One of the reasons I dread doctors' appointments is the conversations that must take place in order to receive the appropriate kind of care.
First of all, there's the compulsory "How are you?" when the doctor enters. According to rules of etiquette I should say "Fine, thanks"...but aren't I supposed to be on my deathbed, since I begged to get this appointment?
The conversation with the doctor goes against instinct because at all other times of life you are trying so hard NOT to complain, and here if you have any hope of success, you must describe all your symptoms in detail.
Even for someone who has no problem complaining, there's the intimacy aspect. I don't know this person. No matter how friendly, I have no desire to share with him/her the personal details of my life! I don't want to show vulnerability to this stranger.
I am pondering this after receiving the report of a specialist I visited a few weeks ago. I was personally a bit disappointed at how it sounded on paper. First of all, he reported my pain as "mild," yet I recall marking it at least "moderate," and I don't recall him asking me to rate it verbally.
I remember, after describing the pain, that he said, "So it doesn't affect your everyday life?" and I was stunned that he had come to that conclusion, as if he hadn't heard what I had just said. Maybe I should have squeezed out a few tears, or lain on the floor moaning?
I ran into a similar problem when I met with the physical therapist the first time. I reported that I was experiencing pain, but my facial expression was very guarded. He led me through some painful movements without asking if it was okay, and I finally broke down and he began to understand the depth of the problem.

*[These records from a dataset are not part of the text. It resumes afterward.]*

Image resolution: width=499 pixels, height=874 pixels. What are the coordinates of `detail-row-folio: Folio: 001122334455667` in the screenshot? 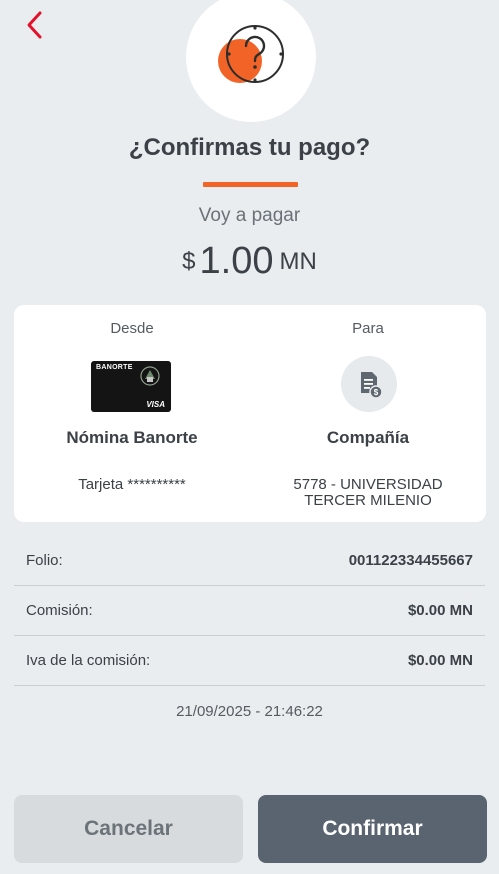 It's located at (250, 561).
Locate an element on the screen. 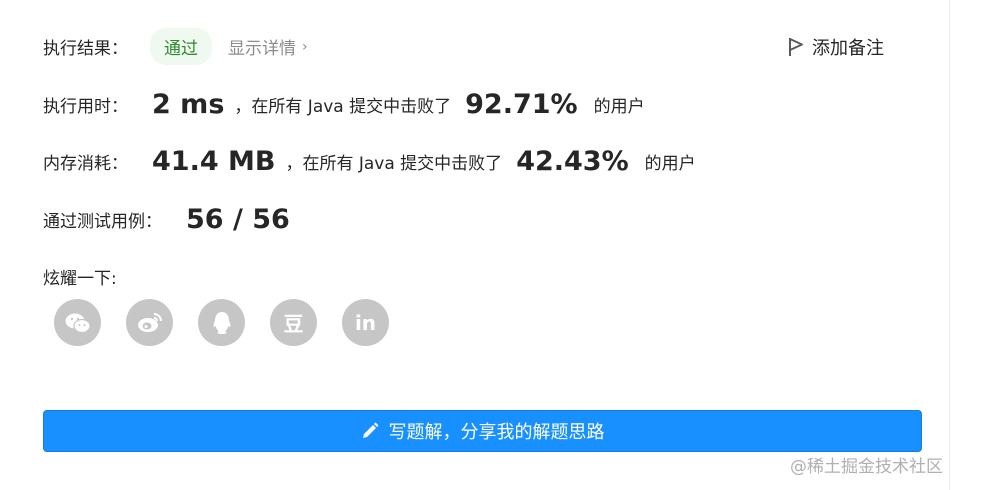 This screenshot has width=984, height=490. write-solution-button: 写题解，分享我的解题思路 is located at coordinates (482, 431).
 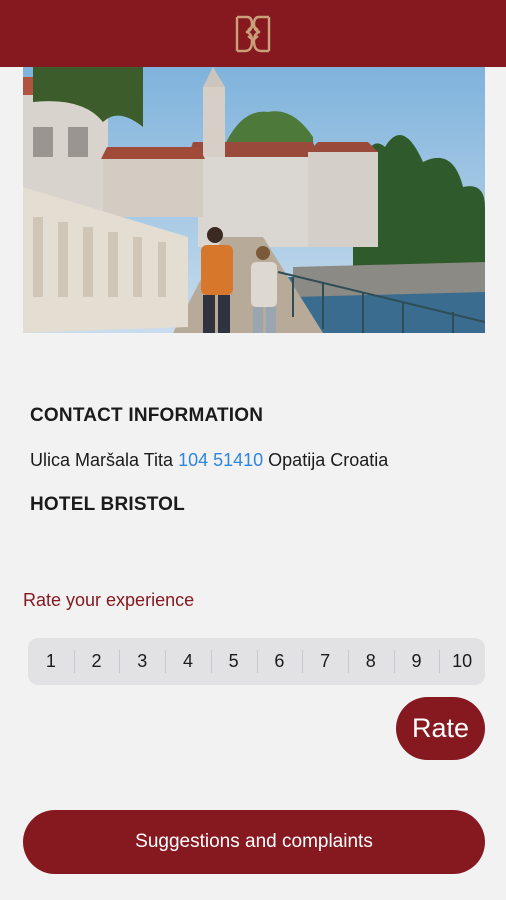 I want to click on rate-experience-label: Rate your experience, so click(x=109, y=600).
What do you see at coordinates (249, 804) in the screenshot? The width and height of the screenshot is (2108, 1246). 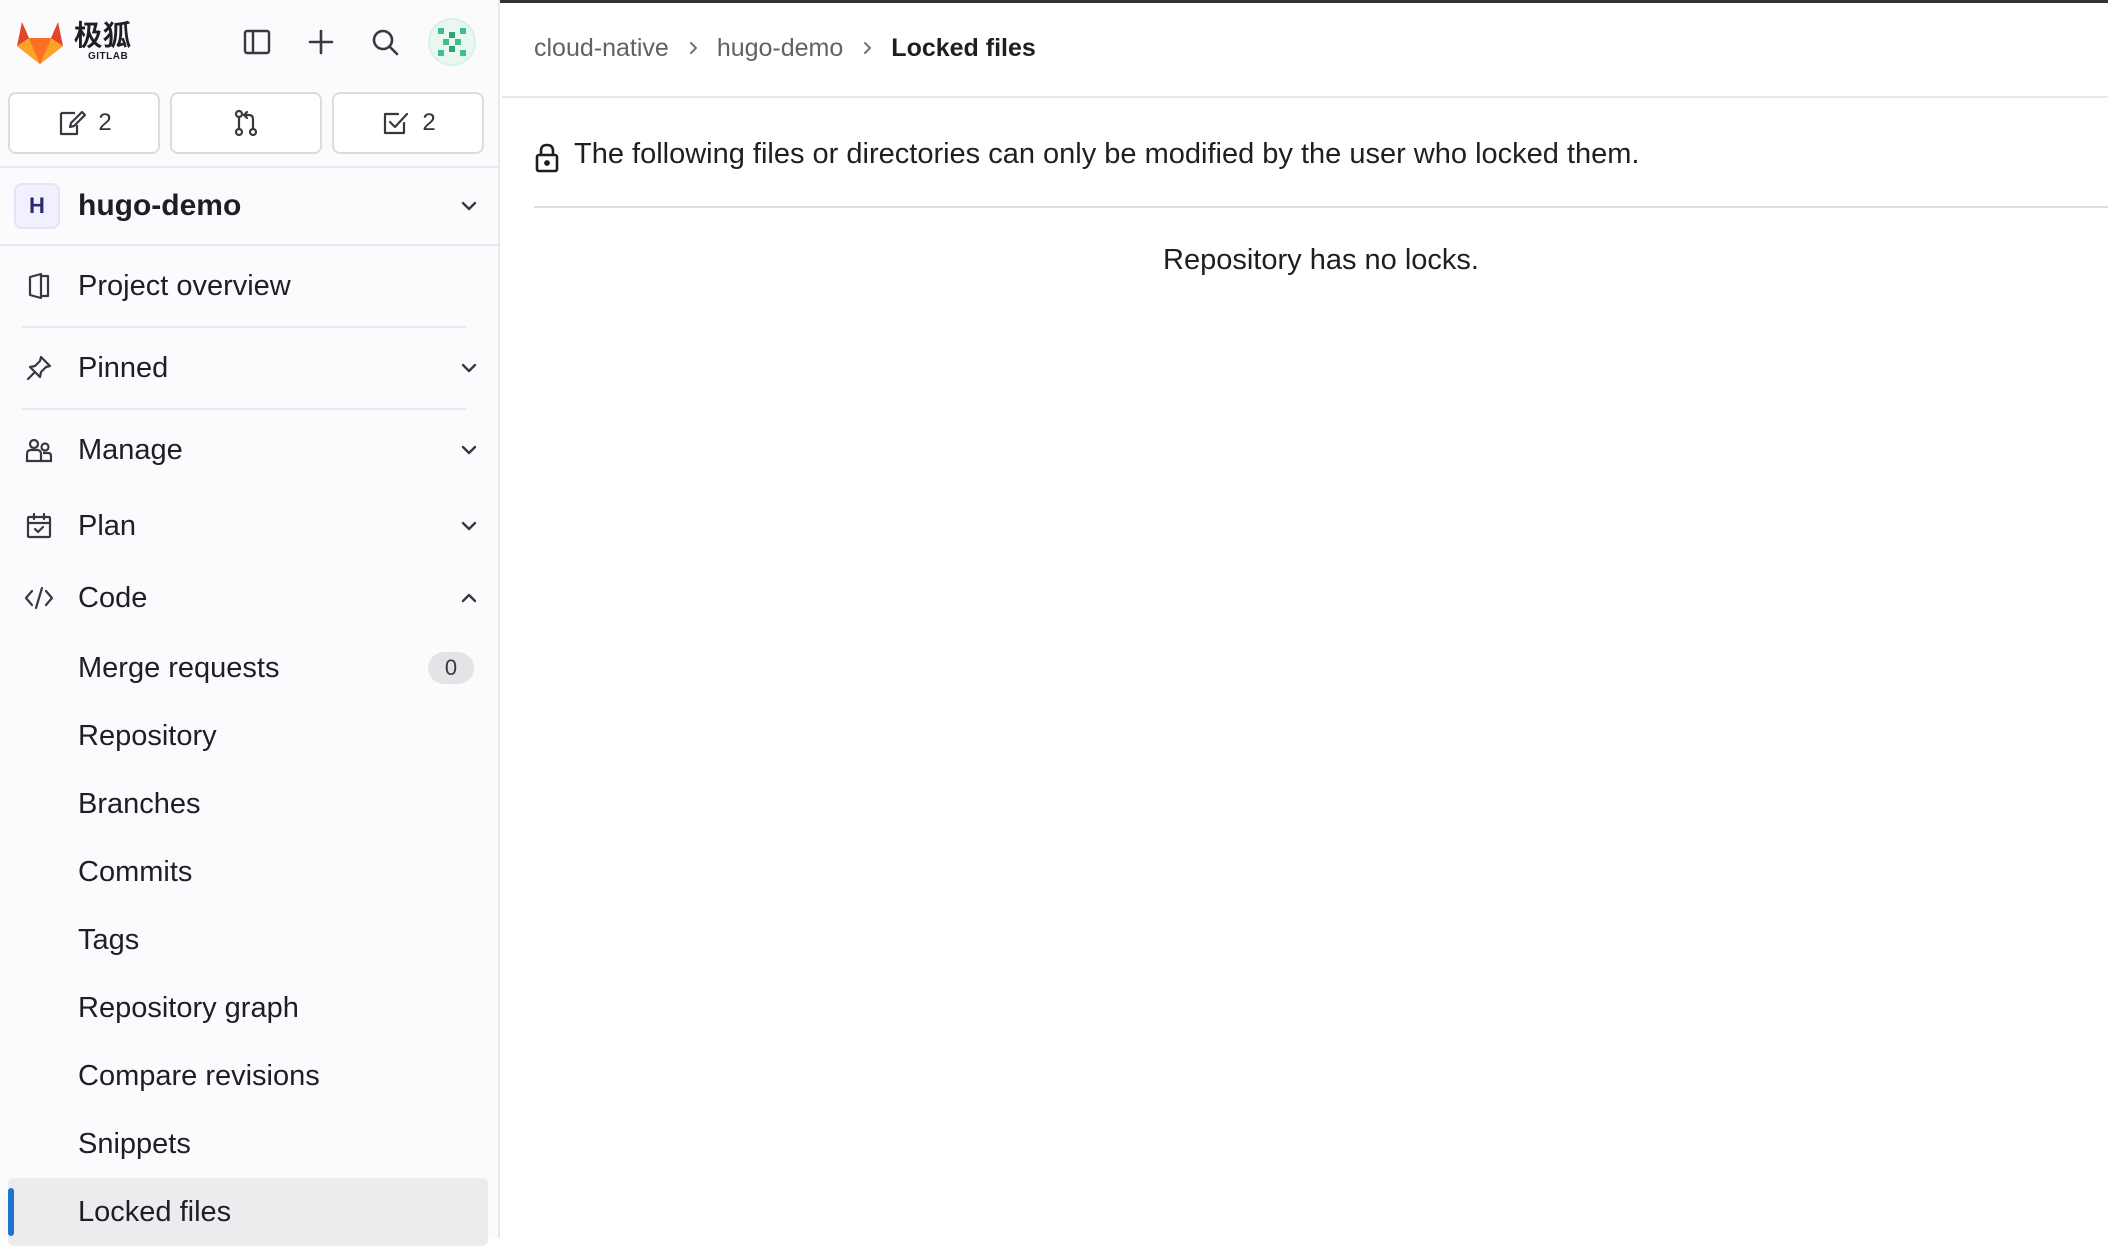 I see `nav-branches: Branches` at bounding box center [249, 804].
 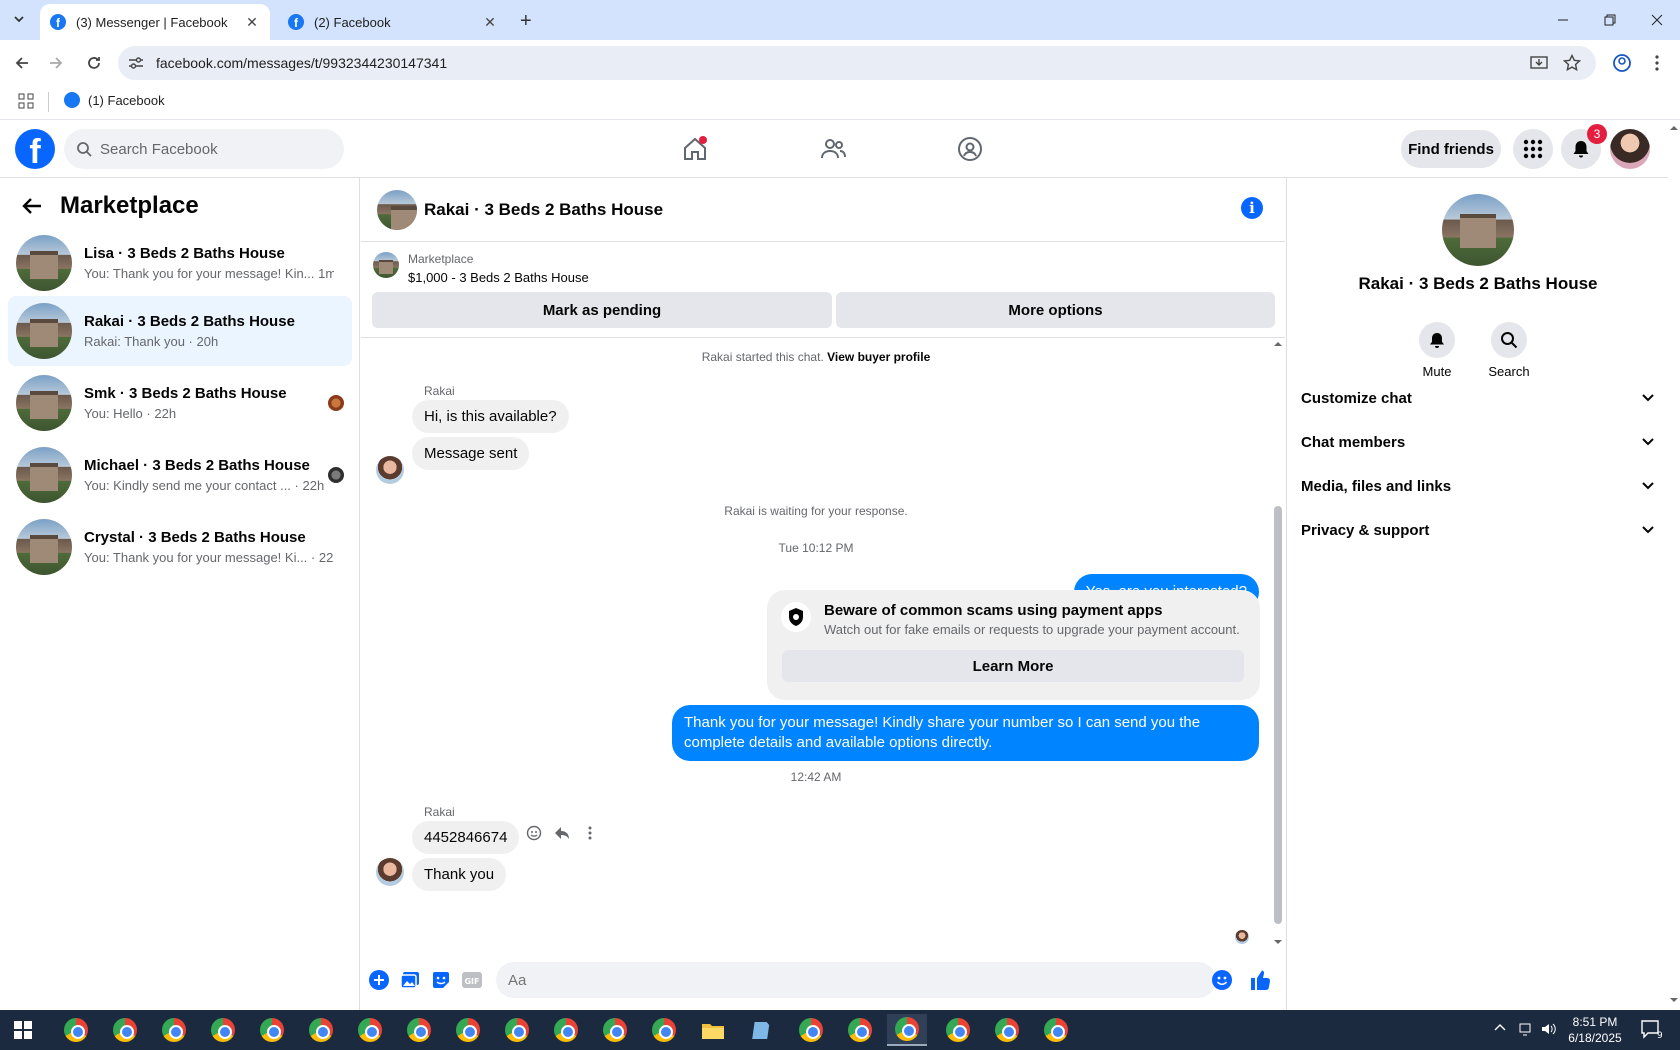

After that, we worked together to communicate and come up with a solution. But there were still times when he would be twisting or pressing and I just blocked out the pain. Then he asked if it hurt and I said yes and he said, "You're supposed to tell me!" I had to try to be more expressive.
But when you have only one shot with a specialist, who is a stranger, it feels completely unproductive.
However, I realize that pain is relative. There were plenty of people in the waiting room in very bad shape. Granted, they were elderly. But I was able to step back from my own situation a little bit to see that I didn't have the worst problem in the world.
The doctor included some interesting notes about my manner.
"Displays subdued mood during encounter." We laughed at that; I get it from my dad. I didn't understand what this meant and why on earth I would be energetic and cheerful upon visiting a doctor!
The next line said, "Affect: depressed and flat." Now that was upsetting. If I had known he was writing that, I would have responded, "How would you feel if you described your chronic pain to your doctor and he didn't think it affected your everyday life?"
I know this doctor has a good reputation, and if there were something serious, he probably would have found it. But somehow I didn't even care about the clinical aspects of the meeting. It was the emotional aspects that stayed with me. It's like going to the dentist and enduring the procedure, then crying over them telling me I don't do a good brushing job.
Again, I have to remember about perspective. My problems aren't bigger than anyone else's. It's the same thing with the economy. Who cares about downsizing your home when other people are starving?
But this isn't God's message to us. He may humble us by showing what we have to be thankful for, but He sees all of our little cares and worries, and He promises to protect us. We don't have to deal with problems by telling ourselves (and each other,) "that's not such a difficult problem, you shouldn't worry about it." We deal with problems by trusting God, and by encouraging others to trust Him.